To make Parkinson’s treatment more proactive, the new center aims to identify and target specific disease drivers with the goal of predicting and preventing the disease in the first place. 

“It has the potential to become a home base and a ‘moving force’ for research, and that’s something that is new for Parkinson’s disease research at Yale,” said David Matuskey, a professor of radiology and biomedical imaging. “My hope is that it really becomes the centerpiece of Parkinson’s research all across Yale, including genetics, basic science, clinical research, neuroimaging and other modalities to tie them together.”

The Center will be led by Clemens Scherzer, a neurology professor and the current director of the Center for Advanced Parkinson’s Research at Harvard. In 2024, Scherzer will arrive on Yale’s campus and become academic chief for the Division of Movement Disorders in the Department of Neurology. 

Dennis Selkoe, a professor of neurologic disease at Harvard Medical School and Brigham and Women’s Hospital, emphasized that Scherzer’s previous work experience will help spur future research. 

“Yale is fortunate to have recruited Clemens Scherzer, a world leader in basic and translational science of Parkinson’s disease,” Selkoe said. “[The Center] will help identify targeted therapeutics aimed at precision medicine for this common and difficult neurodegenerative disorder, which currently lacks disease-modifying drugs. This is an approach that Dr. Scherzer has excelled heretofore.”

For Scherzer, this new center is a trailblazing initiative to invent the healthcare of the future for Parkinson’s through precision neurology. His mission is to have a tangible impact on people with Parkinson’s disease.

To make this vision a reality, Scherzer wrote to the News that the Center’s researchers hope to “identify the genetic variants driving Parkinson’s disease onset and progression, and reveal the mechanisms through which genetics and environment cause disease in target cells.” 

Scherzer’s goal aligns with the idea of personalized medicine, a medical model in which physicians treat the specific patient rather than the disease. In this framework, physicians recognize that diseases manifest themselves differently in different people.

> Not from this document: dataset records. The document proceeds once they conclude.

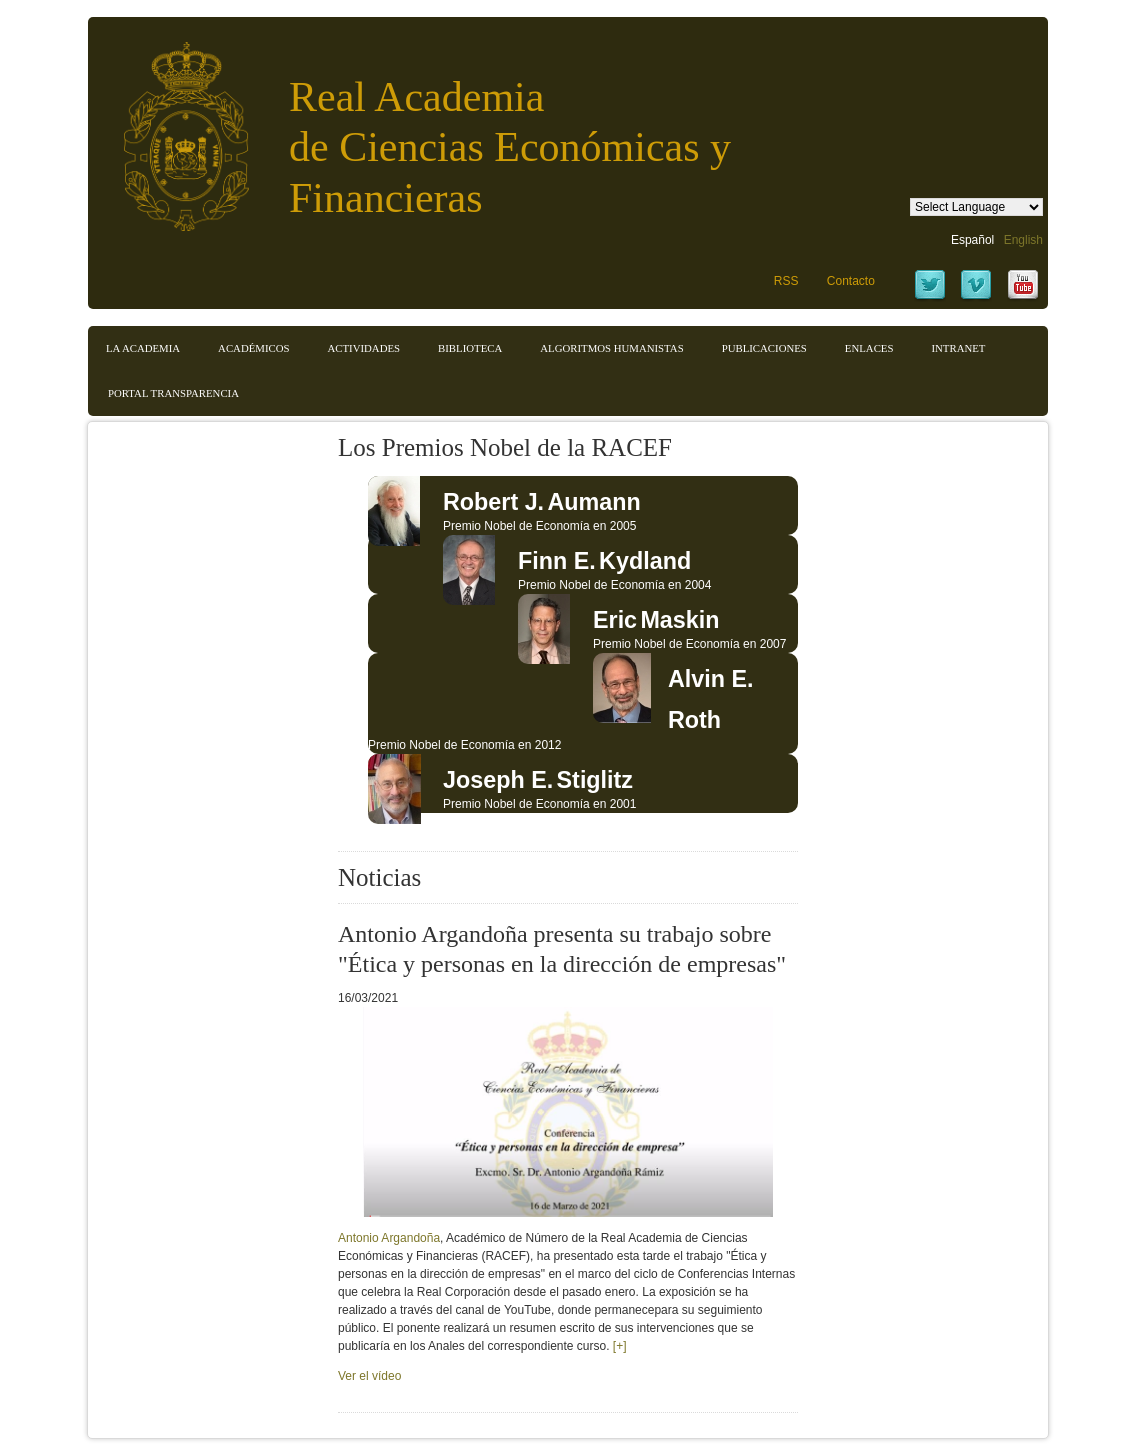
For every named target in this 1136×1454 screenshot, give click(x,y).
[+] (620, 1346)
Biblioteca (470, 348)
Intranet (958, 348)
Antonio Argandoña (389, 1238)
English (1023, 240)
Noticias (379, 877)
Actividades (363, 348)
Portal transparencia (173, 393)
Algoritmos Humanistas (611, 348)
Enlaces (869, 348)
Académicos (253, 348)
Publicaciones (764, 348)
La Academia (143, 348)
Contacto (851, 281)
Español (972, 240)
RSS (786, 281)
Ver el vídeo (369, 1376)
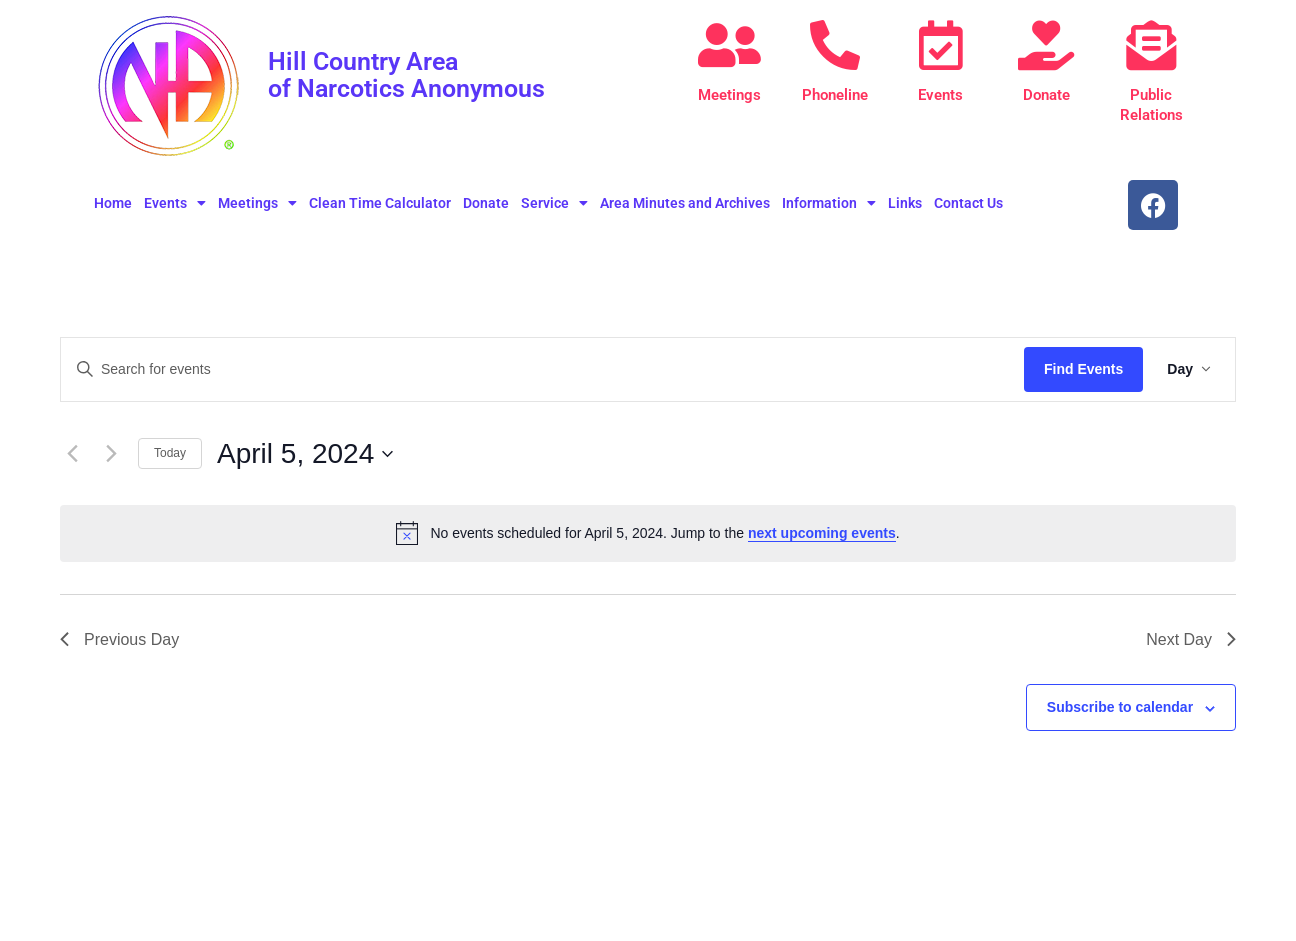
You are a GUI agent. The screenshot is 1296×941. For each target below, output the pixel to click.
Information (829, 203)
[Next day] (111, 454)
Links (905, 203)
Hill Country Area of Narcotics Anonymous (413, 74)
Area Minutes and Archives (685, 203)
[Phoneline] (835, 45)
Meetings (729, 95)
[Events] (941, 45)
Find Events (1083, 369)
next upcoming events (822, 533)
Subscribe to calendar (1120, 707)
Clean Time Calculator (380, 203)
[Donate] (1046, 45)
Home (113, 203)
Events (940, 95)
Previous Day (119, 639)
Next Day (1191, 639)
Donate (1046, 95)
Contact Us (968, 203)
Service (554, 203)
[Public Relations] (1151, 45)
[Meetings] (730, 45)
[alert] (648, 533)
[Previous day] (72, 454)
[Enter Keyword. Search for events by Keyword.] (542, 369)
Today (170, 453)
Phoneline (835, 95)
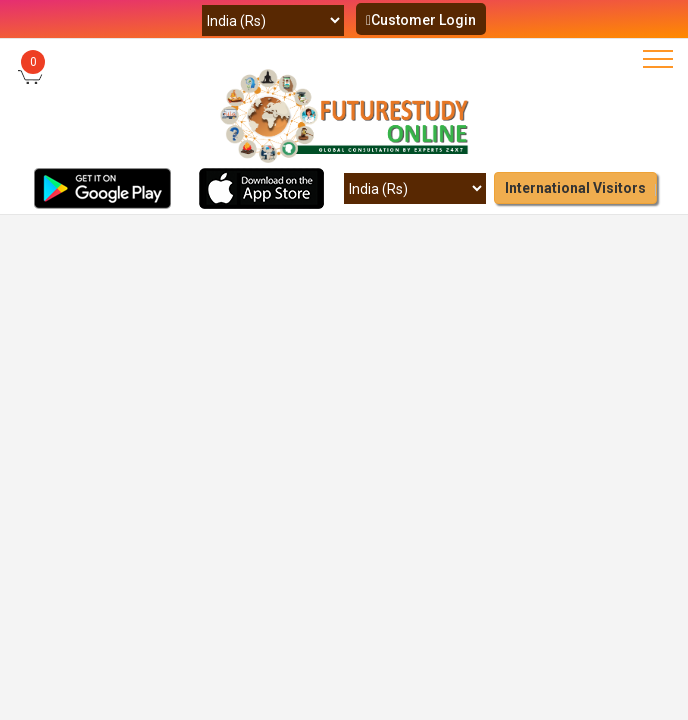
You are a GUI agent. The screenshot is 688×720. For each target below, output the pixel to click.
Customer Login (421, 20)
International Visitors (575, 188)
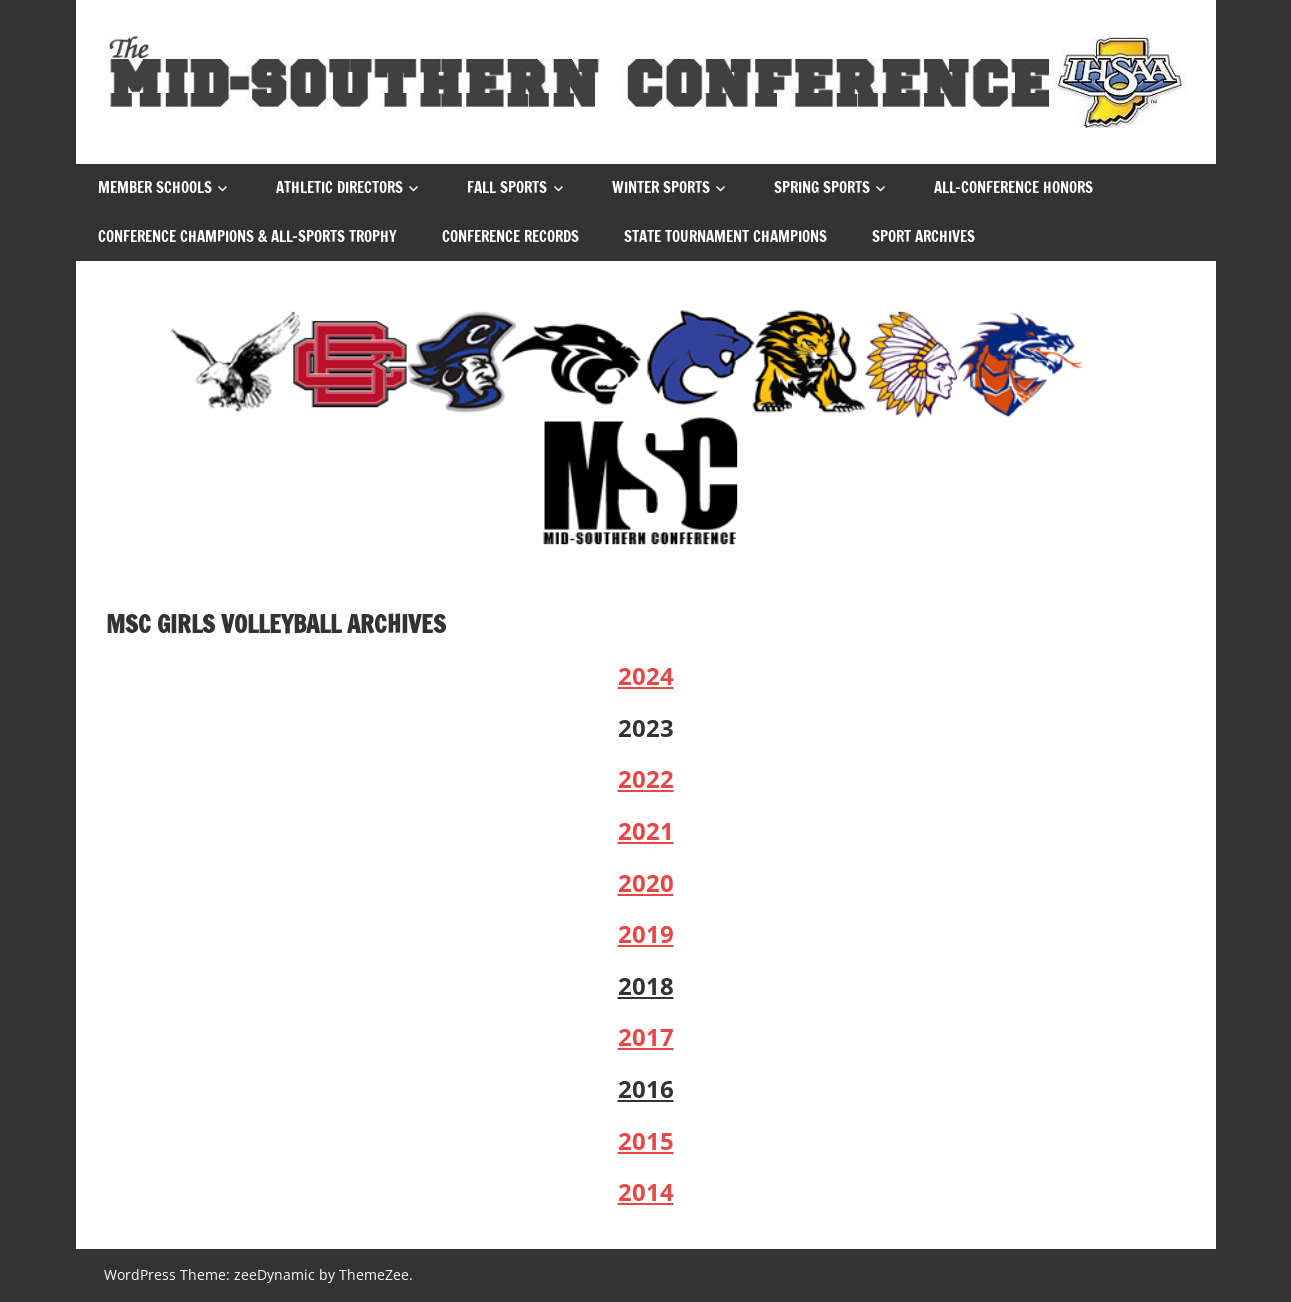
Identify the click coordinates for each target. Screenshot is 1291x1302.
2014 (646, 1191)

Research designed for personalized medicine will help physicians get in front of Parkinson’s diagnosis and treatment, according to Scherzer.

“We want to get new medicines that are tailored to patients,” Scherzer said. “Some of these are going to directly stop or slow disease progression, and some are directed to pathways that lead to complications, such as hallucination or cognitive function.”

According to Scherzer, the center has three broad platform goals. The first is to create a ‘human/cell atlas’ of Parkinson’s disease by compiling millions of brain cells to map the integrated circuits of human brains affected by the disease. This will involve mapping brain cells in a process called spatial genomics and could help with the identification of cell targets for slowing, curing or preventing the disease. 

Second, the Center will design predictive algorithms using big data and artificial intelligence to help identify genes and cells that could be targets for treatments, taking into account genetic variance and population health in terms of genomics. The Center’s third platform seeks to research and develop tailored RNA medicines to correct the glitches in genetic code identified during the Parkinon’s brain cell or gene identification journey.

Researchers will pursue these goals across six hubs. While four of the hubs will primarily focus on research — specifically, human brain cell research, computational neuroscience and AI — the other two hubs are designed for patient care in clinics alongside training and educational outreach, respectively.

For Sreeganga Chandra, a professor of neurology and neuroscience at the School of Medicine, this combination of research and clinical practice is especially exciting. 

“This will make us a major center of Parkinson’s research, which we haven’t been historically, so this is a good move,” Chandra said. “There will be a lot of synergies both clinically and research-wise.”

In an email to the News, Mel B. Feany, a professor of pathology at Harvard Medical School and Brigham and Women’s Hospital, expressed optimism about the Center’s future. 

“The new center will add critical clinical diagnostic and research capabilities to the thriving Parkinson’s research already underway at Yale,” she told the News. “The combination promises to engage patients as partners in Parkinson’s disease research in the short term and bring innovative new therapies to the broad community of Parkinson’s patients in the long term.”

The Parkinson’s Disease Research Center will be located at 101 College St., with doors opening in 2025.